Саша не хотела все это представлять. Она спросила:

– И как же дети?

– Дети? Детям хуже всего… Но мы уже как-то устроились. В следующий выходной пойдем с Ванькой в цирк. Я уже и билеты взял…..

Саша молчала, не понимая, радоваться ли ей тому, что она услышала от Терехова, или огорчаться. Слишком многое навалилось на нее разом.

– Ну что ты молчишь, Саша? – не выдержал Влад. – Мне нет жизни без тебя! Неужели ты не чувствуешь этого? Я же объяснил тебе все. Ты для меня… такой подарок… Чтобы в сорок лет с хвостом наконец узнать, что такое любовь… Ведь не каждому выпадает такое счастье… Саша! Ну ты хоть понимаешь, что я тебе говорю? Неужели ты меня прогонишь?

– Но ведь ты сам ушел… Я хотела сказать тебе, что наш новый зам…

– Послушай меня, Саша! Мне плевать на вашего зама и вообще на всех твоих прошлых мужиков. Я это уже давно понял. И если даже за тот месяц, что мы с тобой не виделись, у тебя появилось тысяча штук поклонников, даже если сейчас какой-нибудь у тебя в шкафу сидит или прячется в Сережиной комнате – не имеет значения! Я готов со всеми ними биться, сражаться и… победить! Я люблю тебя! И я верил, что ты меня тоже любишь… Ты же говорила… Да я это чувствовал, черт возьми! Неужели у тебя все прошло? Ну не молчи, Саша!

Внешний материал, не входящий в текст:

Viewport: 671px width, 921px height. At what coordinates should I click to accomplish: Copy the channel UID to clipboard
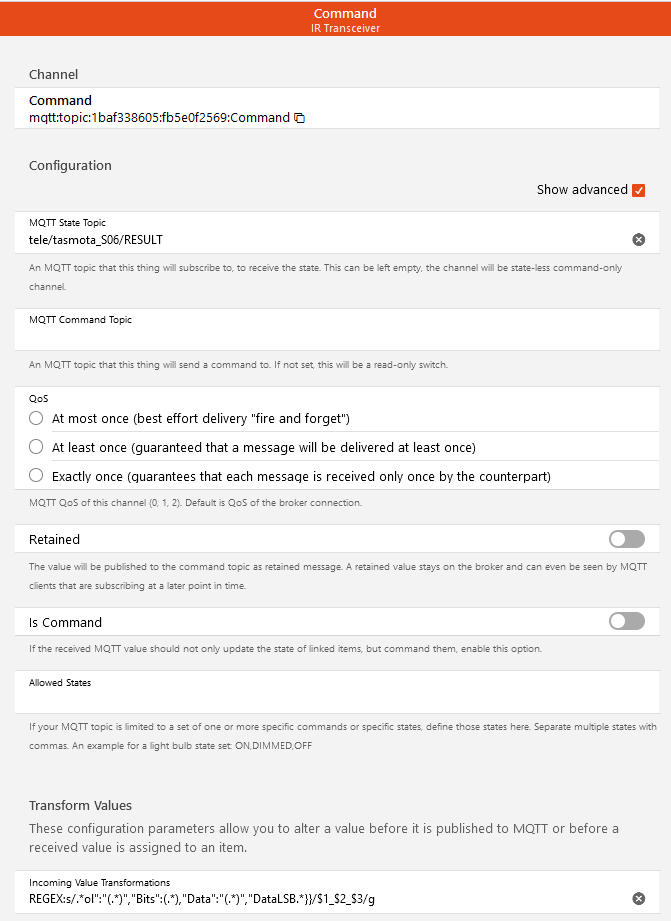[300, 118]
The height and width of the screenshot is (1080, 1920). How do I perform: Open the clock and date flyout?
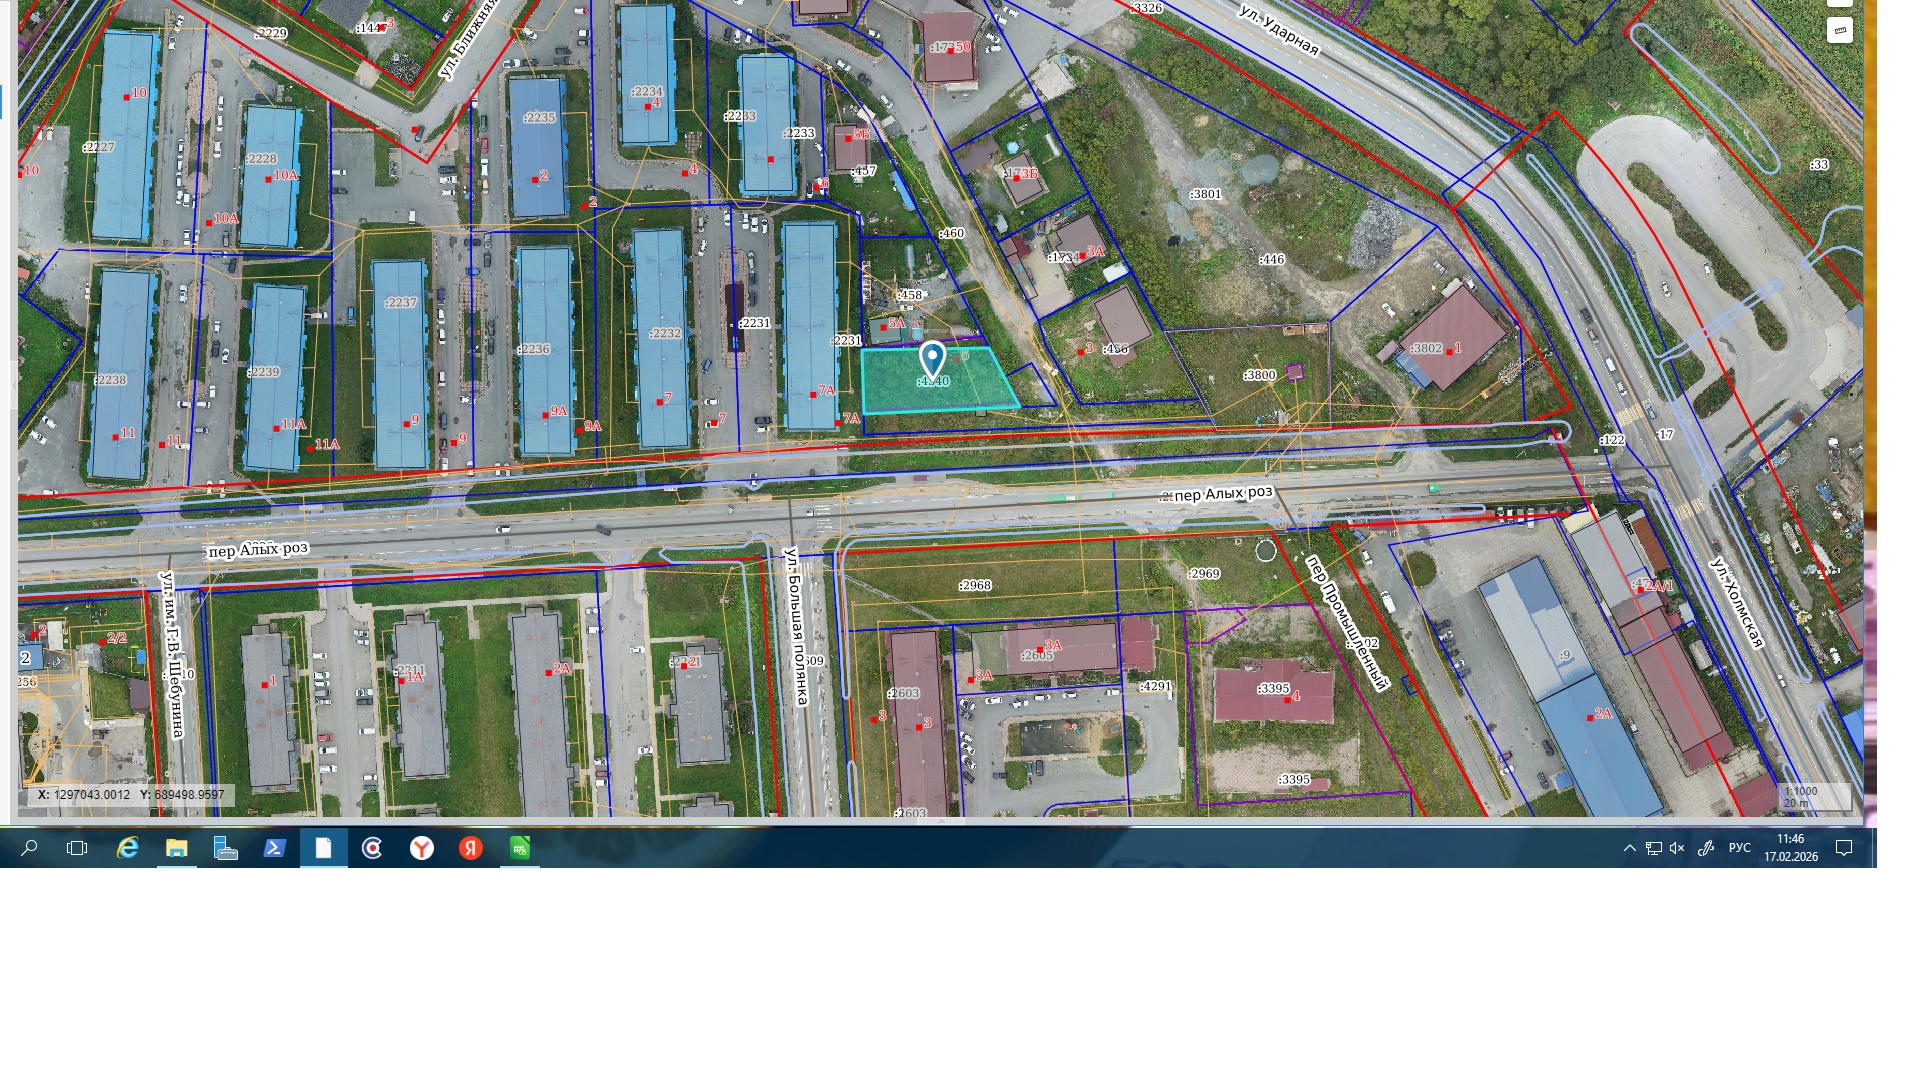pos(1790,848)
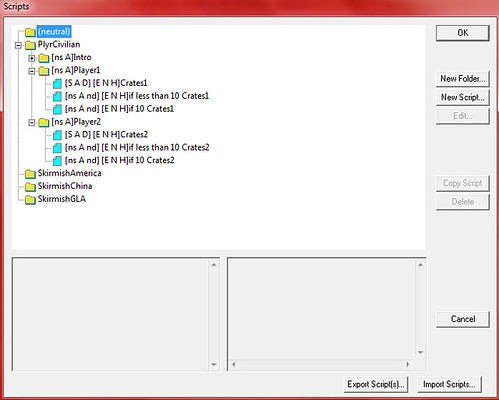Click the Export Script(s) button
Viewport: 499px width, 400px height.
[x=376, y=384]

Саша боялась поверить в то, что слышала от Терехова. Не слишком ли много радости приготовил для нее сегодняшний день? Или радость всего одна – Влад? Это он устроил ей выставку, его стараниями ее приглашают на телевидение. Это он сейчас говорит ей о любви… Разве можно мечтать о чем-нибудь большем?

Она не выдержала навалившегося на нее счастья, как люди не выдерживают горя. У нее затряслись плечи, она закрыла лицо руками и заплакала горько и безутешно. Терехов подбежал к ней, прижал к себе и зашептал в ухо:

– Сашка, Сашка, любимая моя… ну, прости, что я усомнился в тебе, что напридумывал себе всякой ерунды, накрутил… Ты же меня любишь, я знаю… – Он приподнял за подбородок ее мокрое лицо и попросил: – Ну скажи же мне, что я прав! Ты ведь любишь меня, Сашенька! Скажи мне это!

Говорить она не могла. Могла только кивать. Влад целовал ее мокрое лицо до тех пор, пока она наконец не успокоилась.

– Я люблю тебя… конечно же, я тебя люблю… – всхлипнула она и опять поперхнулась слезами. Смешно откашлялась и добавила: – Только твой подарок разбился. Шар со снегом… Пополам… Я была уверена, что это дурной знак. Я тебе говорила, но ты тогда меня не понял.

– Знаешь, мы сейчас занимаемся рестораном, – невпопад, как показалось Саше, ответил Влад. – Помнишь, я говорил тебе, что собираюсь оформить его в японском стиле?

– Помню. Только какое отношение это имеет…

– Самое прямое, – улыбнулся Влад, поцеловал ее в губы и, с трудом оторвавшись от них, продолжил: – Знаешь, что главное в японском интерьере?

– Что?

– Незавершенность. Помещение надо оформить так, чтобы каждому хотелось что-нибудь в него добавить, хотя добавлять нельзя.

– Почему?

– Потому что по японской философии в завершении есть смерть.

– Ничего не понимаю, Влад… Какое отношение это имеет к нам с тобой? – продолжала удивляться Саша.

– Я же сказал, что самое прямое. Есть ли что-нибудь завершеннее шара? Разве можно что-нибудь добавить к шару, если иметь в виду форму?

– Пожалуй, что к форме нельзя… – задумалась она.

– Вот он и разбился. Наши с тобой отношения не завершены, Сашенька. Наши чувства бессмертны… по крайней мере так кажется сегодня. У нас все еще впереди. Помнишь, ты обещала выйти за меня замуж?

– Помню.

– Ты выйдешь за меня замуж? – спросил он и замер, ожидая ответа.

– Я умру, если не выйду за тебя замуж, – ответила она и прижалась к его груди.